A collection of useful extensions for Pi Coding Agent – small, friendly add‑ons that make Pi even more helpful.

Structure

  • Extensions live under .pi/extensions/<extension-id>/.
  • Each extension must export a default async function from an index.ts file:
    export default async function (pi: ExtensionAPI) { /* … */ }
  • Available extensions:
    • model-selector: A gentle, generalized model selector. It reads a models.json file in ~/.pi/agent/, discovers the providers you’ve listed, fetches their available models, and registers them with Pi. After that you can use the /select‑model command to pick a provider and a model from a friendly UI.

How model‑selector works (in plain language)

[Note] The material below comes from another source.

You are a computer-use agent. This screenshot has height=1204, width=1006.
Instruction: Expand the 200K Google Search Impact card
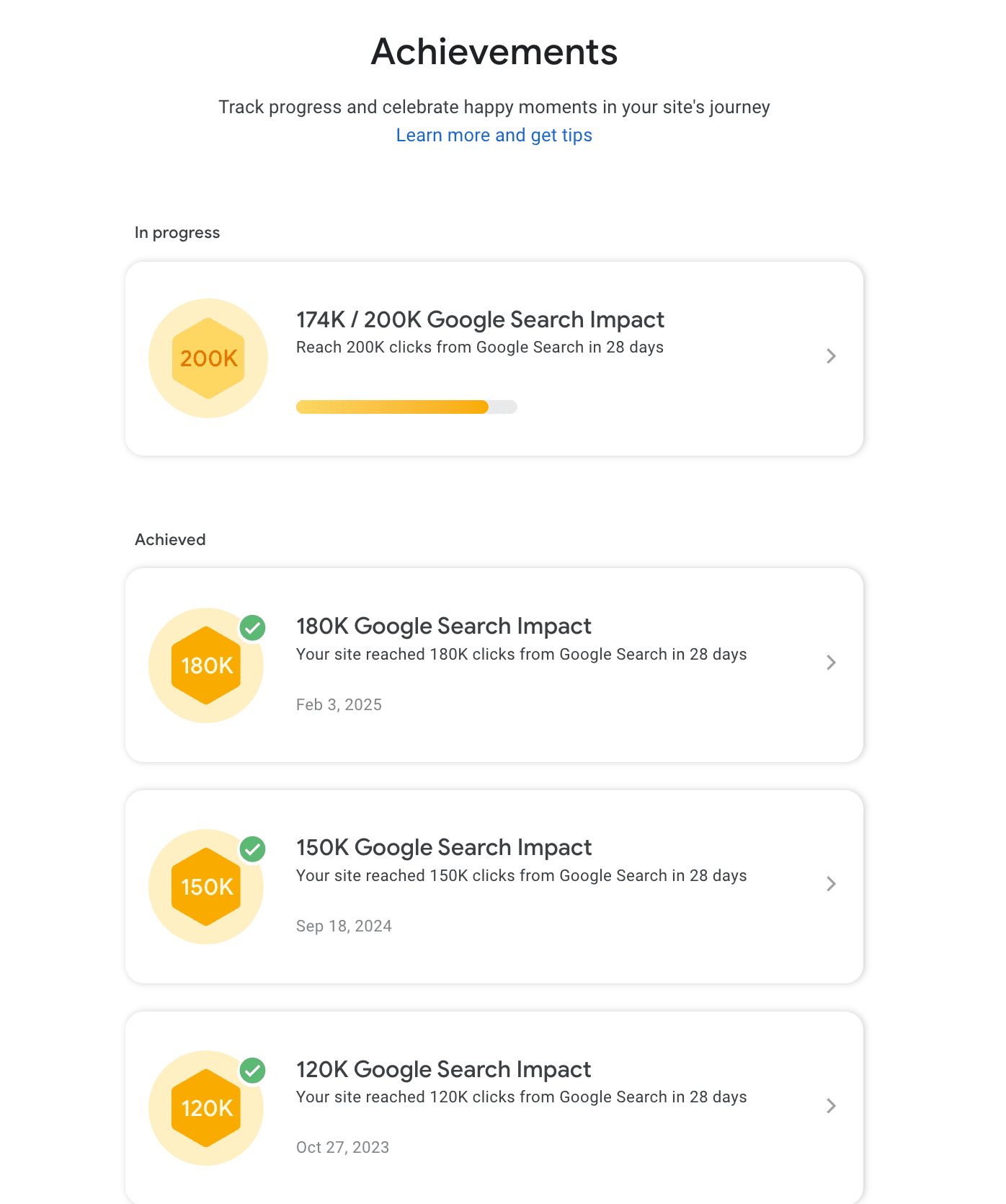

  1. Read your configuration – it looks for ~/.pi/agent/models.json (or a models.json in the project root) and parses the JSON.
  2. Ask each provider – for every provider defined, it calls the provider’s /v1/models endpoint to obtain a list of models.
  3. Register with Pi – the discovered providers and their models become first‑class citizens inside Pi, so the rest of Pi (commands, UI, etc.) can treat them like built‑in models.
  4. Select a model – when you run the /select‑model command, Pi shows a list of providers, then a list of models for the chosen provider. Picking one instantly switches the session to that model.

Example models.json

{
  "providers": {
    "example-provider-1": {
      "baseUrl": "http://localhost:1234",
      "apiKey": "YOUR_API_KEY",
      "maxContextLength": 200000 // optional, overrides default context window for this provider's models
    },
    "example-provider-2": {
      "baseUrl": "http://your-host:port",
      "apiKey": "YOUR_API_KEY"
    }
  }
}

Place this file at ~/.pi/agent/models.json. The extension will automatically pick it up the next time Pi starts.

Development

  • Types – import ExtensionAPI from @earendil-works/pi-coding-agent for proper typing.
  • Verification – simply start Pi (pi) and ensure your extension loads without errors. Use the interactive UI to test the /select‑model command.
  • Documentation – each extension’s folder should contain its own README.md explaining its purpose and usage.
  • Reference – consult the official Pi docs at the Pi Coding Agent GitHub Repository.

Installation

Copy the extension folder into one of the following locations so Pi can discover it:

  • .pi/extensions/ – local to this repository (good for development)
  • ~/.pi/agent/extensions/ – global location for all of your Pi projects

Once placed, restart Pi and you’ll see the new /select‑model command ready to use!


TUI usage example

Below is a quick walk‑through of how the model‑selector extension looks and works inside Pi’s built‑in terminal UI (TUI).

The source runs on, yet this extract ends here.